◆ TASK STATEMENT
In the crossword review below, rewrite the paragraph beginning "Pete Mitchell had a New York Sun crossword" as a bulleted list that keeps its main facts.

◆ PROVIDED TEXT
---
Pete Mitchell had a New York Sun crossword in May, and I believe his new 70-word themeless puzzle marks his debut in the New York Times. Congrats, Pete! He seems to have a queen thing going on, as that Sun puzzle included Queen Elizabeth's ANNUS HORRIBILIS, and the NYT features GOD SAVE THE QUEEN. Lots of goodies in this puzzle, such as ABE VIGODA starring at 1-Across; BIONIC ([Having some replacement parts?]) evoking the upcoming Bionic Woman TV series; ARM IN ARM, which reminds me of the Remy Charlip book by that name that offered me a wealth of wordplay when I was a kid; more than a dozen phrases, including COME NOW and TIE ONE ON; documentary filmmaker ERROL Morris (his films are always fascinating); and a modicum of Scrabbly action. Favorite clues: [Persian's gift] for NINE LIVES; [Plaster] and [Get plastered] for the adjacent DAUB and TIE ONE ON; [Hammer activator] for PIANO KEY; [Something taken before practicing] for BAR EXAM (I kept parsing that as BARE-something); and [Dough must be squeezed out of them] for MISERS.
---
◆ DATA PROVIDED
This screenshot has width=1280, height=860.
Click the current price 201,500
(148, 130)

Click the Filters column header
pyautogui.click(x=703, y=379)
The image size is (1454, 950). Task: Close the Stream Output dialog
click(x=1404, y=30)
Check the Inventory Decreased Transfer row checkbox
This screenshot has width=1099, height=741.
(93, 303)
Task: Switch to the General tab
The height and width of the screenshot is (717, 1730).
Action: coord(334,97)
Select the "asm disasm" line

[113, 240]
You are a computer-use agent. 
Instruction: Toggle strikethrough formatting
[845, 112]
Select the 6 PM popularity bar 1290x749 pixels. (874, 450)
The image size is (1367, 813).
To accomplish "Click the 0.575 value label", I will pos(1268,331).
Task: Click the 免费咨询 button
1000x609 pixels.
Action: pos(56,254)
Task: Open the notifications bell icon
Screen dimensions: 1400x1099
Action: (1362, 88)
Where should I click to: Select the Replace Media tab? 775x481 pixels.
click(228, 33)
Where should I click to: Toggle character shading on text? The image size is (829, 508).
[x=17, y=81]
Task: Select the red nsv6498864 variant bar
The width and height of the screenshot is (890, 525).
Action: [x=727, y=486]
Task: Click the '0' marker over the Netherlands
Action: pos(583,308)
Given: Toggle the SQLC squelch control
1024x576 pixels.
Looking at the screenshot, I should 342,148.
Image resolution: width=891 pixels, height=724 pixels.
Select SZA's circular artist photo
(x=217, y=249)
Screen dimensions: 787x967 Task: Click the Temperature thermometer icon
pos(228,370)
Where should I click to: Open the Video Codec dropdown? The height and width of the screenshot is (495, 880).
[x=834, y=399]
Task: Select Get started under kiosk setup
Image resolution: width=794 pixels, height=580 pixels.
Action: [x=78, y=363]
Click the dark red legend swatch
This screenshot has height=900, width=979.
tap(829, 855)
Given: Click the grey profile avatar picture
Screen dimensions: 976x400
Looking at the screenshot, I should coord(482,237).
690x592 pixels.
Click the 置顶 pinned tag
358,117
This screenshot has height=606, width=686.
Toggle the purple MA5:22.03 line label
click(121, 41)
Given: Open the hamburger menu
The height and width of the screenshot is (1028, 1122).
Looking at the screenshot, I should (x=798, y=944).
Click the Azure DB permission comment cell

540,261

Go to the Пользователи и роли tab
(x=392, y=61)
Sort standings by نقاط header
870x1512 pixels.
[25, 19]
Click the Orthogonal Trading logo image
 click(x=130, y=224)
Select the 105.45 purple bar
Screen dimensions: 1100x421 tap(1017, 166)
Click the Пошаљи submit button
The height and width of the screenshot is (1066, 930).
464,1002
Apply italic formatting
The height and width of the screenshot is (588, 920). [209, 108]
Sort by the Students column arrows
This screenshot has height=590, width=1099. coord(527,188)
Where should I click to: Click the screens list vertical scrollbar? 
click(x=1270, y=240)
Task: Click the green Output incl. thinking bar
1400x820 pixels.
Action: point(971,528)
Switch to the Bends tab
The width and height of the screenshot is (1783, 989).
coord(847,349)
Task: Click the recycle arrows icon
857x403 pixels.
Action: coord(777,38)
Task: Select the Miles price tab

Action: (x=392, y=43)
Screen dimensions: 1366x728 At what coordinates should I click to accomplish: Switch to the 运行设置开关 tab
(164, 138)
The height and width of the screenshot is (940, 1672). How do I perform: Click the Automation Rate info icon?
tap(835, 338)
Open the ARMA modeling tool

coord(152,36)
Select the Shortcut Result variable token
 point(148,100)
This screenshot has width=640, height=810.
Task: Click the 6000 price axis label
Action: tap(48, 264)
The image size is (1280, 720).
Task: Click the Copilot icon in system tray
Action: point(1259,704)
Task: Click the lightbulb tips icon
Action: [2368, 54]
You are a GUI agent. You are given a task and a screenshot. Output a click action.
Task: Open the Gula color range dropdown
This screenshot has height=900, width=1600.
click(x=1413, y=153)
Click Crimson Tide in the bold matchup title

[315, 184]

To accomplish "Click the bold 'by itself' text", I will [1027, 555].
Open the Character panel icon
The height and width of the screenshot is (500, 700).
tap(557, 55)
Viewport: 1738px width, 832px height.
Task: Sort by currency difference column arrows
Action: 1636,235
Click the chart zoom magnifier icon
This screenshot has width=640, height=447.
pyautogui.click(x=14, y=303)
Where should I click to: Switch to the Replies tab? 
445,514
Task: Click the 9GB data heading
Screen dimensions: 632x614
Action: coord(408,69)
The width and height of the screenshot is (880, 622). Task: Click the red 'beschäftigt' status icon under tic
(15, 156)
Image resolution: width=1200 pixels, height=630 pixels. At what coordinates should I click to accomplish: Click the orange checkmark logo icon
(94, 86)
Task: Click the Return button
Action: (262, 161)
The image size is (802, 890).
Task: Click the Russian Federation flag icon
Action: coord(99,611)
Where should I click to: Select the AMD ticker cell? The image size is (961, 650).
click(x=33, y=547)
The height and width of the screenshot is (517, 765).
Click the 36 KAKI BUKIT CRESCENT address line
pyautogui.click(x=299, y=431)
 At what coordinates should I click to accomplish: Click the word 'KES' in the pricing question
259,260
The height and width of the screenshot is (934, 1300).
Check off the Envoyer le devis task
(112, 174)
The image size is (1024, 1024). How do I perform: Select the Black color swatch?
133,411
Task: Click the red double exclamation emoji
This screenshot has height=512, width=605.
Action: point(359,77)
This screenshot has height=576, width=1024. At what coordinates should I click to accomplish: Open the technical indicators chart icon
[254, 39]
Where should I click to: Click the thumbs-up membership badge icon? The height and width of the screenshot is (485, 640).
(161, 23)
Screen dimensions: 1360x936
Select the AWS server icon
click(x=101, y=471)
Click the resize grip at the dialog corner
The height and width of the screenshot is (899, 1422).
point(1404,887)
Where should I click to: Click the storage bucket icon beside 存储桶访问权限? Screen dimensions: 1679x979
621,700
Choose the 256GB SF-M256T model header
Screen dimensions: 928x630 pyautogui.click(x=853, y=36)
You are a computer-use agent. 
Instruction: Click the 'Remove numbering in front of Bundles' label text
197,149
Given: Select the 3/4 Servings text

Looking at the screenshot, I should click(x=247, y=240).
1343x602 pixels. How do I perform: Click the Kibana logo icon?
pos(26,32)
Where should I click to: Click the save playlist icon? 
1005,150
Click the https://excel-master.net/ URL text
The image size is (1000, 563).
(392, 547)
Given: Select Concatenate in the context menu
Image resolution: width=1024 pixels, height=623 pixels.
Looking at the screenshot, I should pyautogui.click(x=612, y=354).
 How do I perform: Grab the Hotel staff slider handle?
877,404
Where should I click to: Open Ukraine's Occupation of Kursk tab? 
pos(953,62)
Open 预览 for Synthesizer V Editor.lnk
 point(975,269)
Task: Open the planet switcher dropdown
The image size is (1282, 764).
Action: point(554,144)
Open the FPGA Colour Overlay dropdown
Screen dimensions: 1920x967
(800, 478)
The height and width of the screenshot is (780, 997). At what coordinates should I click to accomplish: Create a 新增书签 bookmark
---
◆ OUTPUT FOR THIS TASK
- Pete Mitchell had a New York Sun crossword in May, and his new 70-word themeless puzzle is believed to be his New York Times debut.
- Both puzzles have a queen connection: the Sun puzzle included ANNUS HORRIBILIS, and the NYT one has GOD SAVE THE QUEEN.
- Highlights include ABE VIGODA at 1-Across, BIONIC (recalling the upcoming Bionic Woman series), ARM IN ARM (also the title of a Remy Charlip book), over a dozen phrases such as COME NOW and TIE ONE ON, filmmaker ERROL Morris, and some Scrabbly letters.
- Favorite clues: [Persian's gift] for NINE LIVES, [Plaster] and [Get plastered] for the adjacent DAUB and TIE ONE ON, [Hammer activator] for PIANO KEY, [Something taken before practicing] for BAR EXAM, and [Dough must be squeezed out of them] for MISERS.